Oireachtas Joint and Select Committees

Wednesday, 24 January 2024

Joint Oireachtas Committee on Jobs, Enterprise and Innovation

Regulatory and Legislative Changes Required for the Transposition of the Adequate Minimum Wages Directive: Discussion

Mr. Owen Reidy:

I worked in SIPTU for 18 years and we work very well with some employers but with a minority of employers there are multiple examples where we have tried to organise workplaces and the employer would insist on not having a union under any circumstances. They will use sophisticated tactics to isolate, marginalise, undermine and ultimately dismiss the person they see as the leader to try to cut the head off the snake so it falls apart. I have had much experience of that. It is very cheap to do that in Ireland because under unfair dismissals legislation, a worker gets one month's pay plus their loss of earnings. Therefore, if they find another job even if they have been found to have been dismissed, they can only get one month's pay. We are saying that for protected disclosures if whistleblowers are sacked, they can get up to five years' pay. Why should a workplace representative not get that? That legislative change can be done in line with national practice.

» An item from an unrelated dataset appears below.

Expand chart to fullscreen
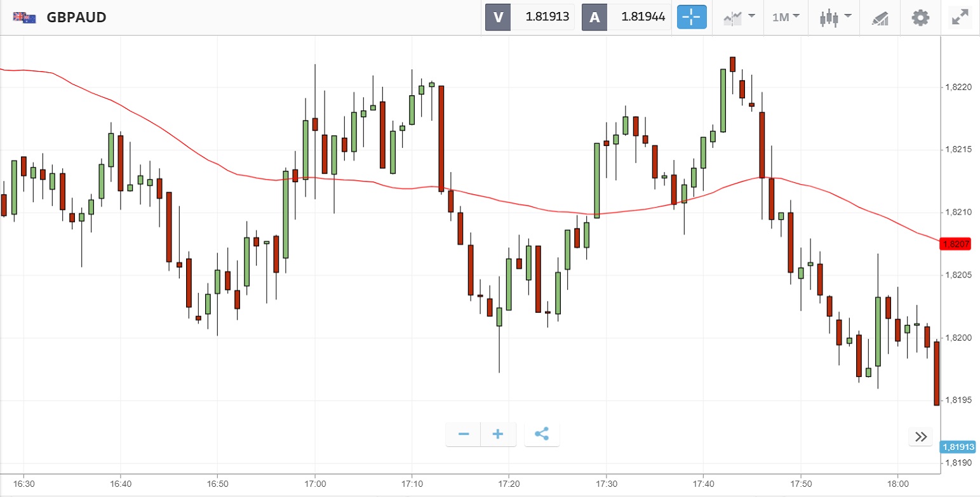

The Deputy asked about the Doherty report. My predecessor, Patricia King, and Maeve McElwee worked very closely and very hard on it. It is a very good and important report, but it has not been legislated for. The Department of Enterprise, Trade and Employment has been dragging its heels. That report was signed off by Cabinet in September 2022. We are now coming into February 2024. It is to take away the vehicle that employers have for joint labour committees. It is to provide for a mechanism of what is called good faith engagement. It is fairly simple legislation. Our legal adviser gave the Department of Enterprise, Trade and Employment draft legislation it could use. We have a meeting tomorrow with the Ministers and we will see where we are at. We see that report forming the action plan. First, there is the transposition of the directive. Second, there is the framework of enabling conditions. The third part of that jigsaw is the action plan. The Doherty report was concluded before the text of the directive was concluded. It cannot presuppose that that is the transposition of the directive, albeit some people might like that.